- [Instructions to follow] In the data that follows, find the line with "here (1387, 661)"; transcribe it, every later line up to the one with "Search Term (16, 30)", and that line as well, exactly and with no others.

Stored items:
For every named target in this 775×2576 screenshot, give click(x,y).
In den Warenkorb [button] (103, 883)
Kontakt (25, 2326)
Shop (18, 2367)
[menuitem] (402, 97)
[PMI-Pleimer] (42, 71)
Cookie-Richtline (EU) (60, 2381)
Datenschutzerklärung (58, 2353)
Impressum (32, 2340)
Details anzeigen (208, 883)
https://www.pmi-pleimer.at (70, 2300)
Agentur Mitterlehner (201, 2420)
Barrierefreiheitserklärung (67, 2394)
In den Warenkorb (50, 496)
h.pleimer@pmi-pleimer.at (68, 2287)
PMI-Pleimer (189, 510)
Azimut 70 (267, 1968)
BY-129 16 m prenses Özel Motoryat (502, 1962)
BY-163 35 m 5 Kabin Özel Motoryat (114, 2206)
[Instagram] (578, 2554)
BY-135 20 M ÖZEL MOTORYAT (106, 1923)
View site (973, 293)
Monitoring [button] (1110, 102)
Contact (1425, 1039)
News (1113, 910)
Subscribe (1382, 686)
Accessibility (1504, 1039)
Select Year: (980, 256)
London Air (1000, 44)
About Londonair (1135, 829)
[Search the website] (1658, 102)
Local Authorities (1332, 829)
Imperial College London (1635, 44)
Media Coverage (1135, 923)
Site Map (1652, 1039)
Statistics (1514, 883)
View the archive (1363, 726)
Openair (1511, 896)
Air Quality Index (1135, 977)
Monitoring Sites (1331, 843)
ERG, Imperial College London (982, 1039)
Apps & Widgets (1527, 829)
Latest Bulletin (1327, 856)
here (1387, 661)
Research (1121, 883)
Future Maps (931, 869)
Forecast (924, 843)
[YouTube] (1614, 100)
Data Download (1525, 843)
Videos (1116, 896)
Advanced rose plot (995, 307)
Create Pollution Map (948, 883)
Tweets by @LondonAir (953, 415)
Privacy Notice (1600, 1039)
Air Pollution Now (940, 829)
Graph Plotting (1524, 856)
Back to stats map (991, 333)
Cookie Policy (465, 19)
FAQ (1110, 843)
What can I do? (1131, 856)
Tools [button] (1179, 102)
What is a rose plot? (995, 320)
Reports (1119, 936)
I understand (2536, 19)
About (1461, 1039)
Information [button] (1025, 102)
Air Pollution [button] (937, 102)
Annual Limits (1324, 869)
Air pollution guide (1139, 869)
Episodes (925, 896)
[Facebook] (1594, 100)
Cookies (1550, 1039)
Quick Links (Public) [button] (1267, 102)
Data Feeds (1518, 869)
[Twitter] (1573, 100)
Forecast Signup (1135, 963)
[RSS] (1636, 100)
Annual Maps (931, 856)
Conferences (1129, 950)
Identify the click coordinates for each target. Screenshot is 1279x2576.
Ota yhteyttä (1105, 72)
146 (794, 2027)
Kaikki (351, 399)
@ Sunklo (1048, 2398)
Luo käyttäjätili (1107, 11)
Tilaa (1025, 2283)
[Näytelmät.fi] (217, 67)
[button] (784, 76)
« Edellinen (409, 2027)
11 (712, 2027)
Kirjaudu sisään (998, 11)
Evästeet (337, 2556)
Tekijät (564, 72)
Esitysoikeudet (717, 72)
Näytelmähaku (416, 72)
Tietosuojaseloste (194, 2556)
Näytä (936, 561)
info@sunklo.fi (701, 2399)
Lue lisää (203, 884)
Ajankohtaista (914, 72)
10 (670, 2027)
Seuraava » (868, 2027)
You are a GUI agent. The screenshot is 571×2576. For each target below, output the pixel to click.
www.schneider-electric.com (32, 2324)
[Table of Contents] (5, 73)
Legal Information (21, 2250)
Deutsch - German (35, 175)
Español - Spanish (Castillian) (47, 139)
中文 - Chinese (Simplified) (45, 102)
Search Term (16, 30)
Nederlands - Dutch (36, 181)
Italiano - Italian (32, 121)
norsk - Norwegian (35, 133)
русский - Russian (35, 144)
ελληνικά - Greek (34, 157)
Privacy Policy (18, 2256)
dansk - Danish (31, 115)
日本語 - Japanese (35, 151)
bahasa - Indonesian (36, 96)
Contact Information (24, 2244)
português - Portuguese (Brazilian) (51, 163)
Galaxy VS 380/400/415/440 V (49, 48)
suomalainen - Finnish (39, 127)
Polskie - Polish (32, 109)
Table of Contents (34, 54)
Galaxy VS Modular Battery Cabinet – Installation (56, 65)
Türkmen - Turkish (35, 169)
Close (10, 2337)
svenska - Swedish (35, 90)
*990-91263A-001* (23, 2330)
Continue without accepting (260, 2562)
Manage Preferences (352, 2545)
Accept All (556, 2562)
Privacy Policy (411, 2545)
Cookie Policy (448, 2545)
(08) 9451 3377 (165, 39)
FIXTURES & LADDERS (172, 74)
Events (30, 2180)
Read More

- [Solution to this exercise]
here (1387, 661)
Research (1121, 883)
Future Maps (931, 869)
Forecast (924, 843)
[YouTube] (1614, 100)
Data Download (1525, 843)
Videos (1116, 896)
Advanced rose plot (995, 307)
Create Pollution Map (948, 883)
Tweets by @LondonAir (953, 415)
Privacy Notice (1600, 1039)
Air Pollution Now (940, 829)
Graph Plotting (1524, 856)
Back to stats map (991, 333)
Cookie Policy (465, 19)
FAQ (1110, 843)
What can I do? (1131, 856)
Tools [button] (1179, 102)
What is a rose plot? (995, 320)
Reports (1119, 936)
I understand (2536, 19)
About (1461, 1039)
Information [button] (1025, 102)
Air Pollution [button] (937, 102)
Annual Limits (1324, 869)
Air pollution guide (1139, 869)
Episodes (925, 896)
[Facebook] (1594, 100)
Cookies (1550, 1039)
Quick Links (Public) [button] (1267, 102)
Data Feeds (1518, 869)
[Twitter] (1573, 100)
Forecast Signup (1135, 963)
[RSS] (1636, 100)
Annual Maps (931, 856)
Conferences (1129, 950)
Identify the click coordinates for each target. Screenshot is 1279x2576.
Ota yhteyttä (1105, 72)
146 (794, 2027)
Kaikki (351, 399)
@ Sunklo (1048, 2398)
Luo käyttäjätili (1107, 11)
Tilaa (1025, 2283)
[Näytelmät.fi] (217, 67)
[button] (784, 76)
« Edellinen (409, 2027)
11 (712, 2027)
Kirjaudu sisään (998, 11)
Evästeet (337, 2556)
Tekijät (564, 72)
Esitysoikeudet (717, 72)
Näytelmähaku (416, 72)
Tietosuojaseloste (194, 2556)
Näytä (936, 561)
info@sunklo.fi (701, 2399)
Lue lisää (203, 884)
Ajankohtaista (914, 72)
10 (670, 2027)
Seuraava » (868, 2027)
You are a GUI agent. The screenshot is 571×2576. For each target below, output the pixel to click.
www.schneider-electric.com (32, 2324)
[Table of Contents] (5, 73)
Legal Information (21, 2250)
Deutsch - German (35, 175)
Español - Spanish (Castillian) (47, 139)
中文 - Chinese (Simplified) (45, 102)
Search Term (16, 30)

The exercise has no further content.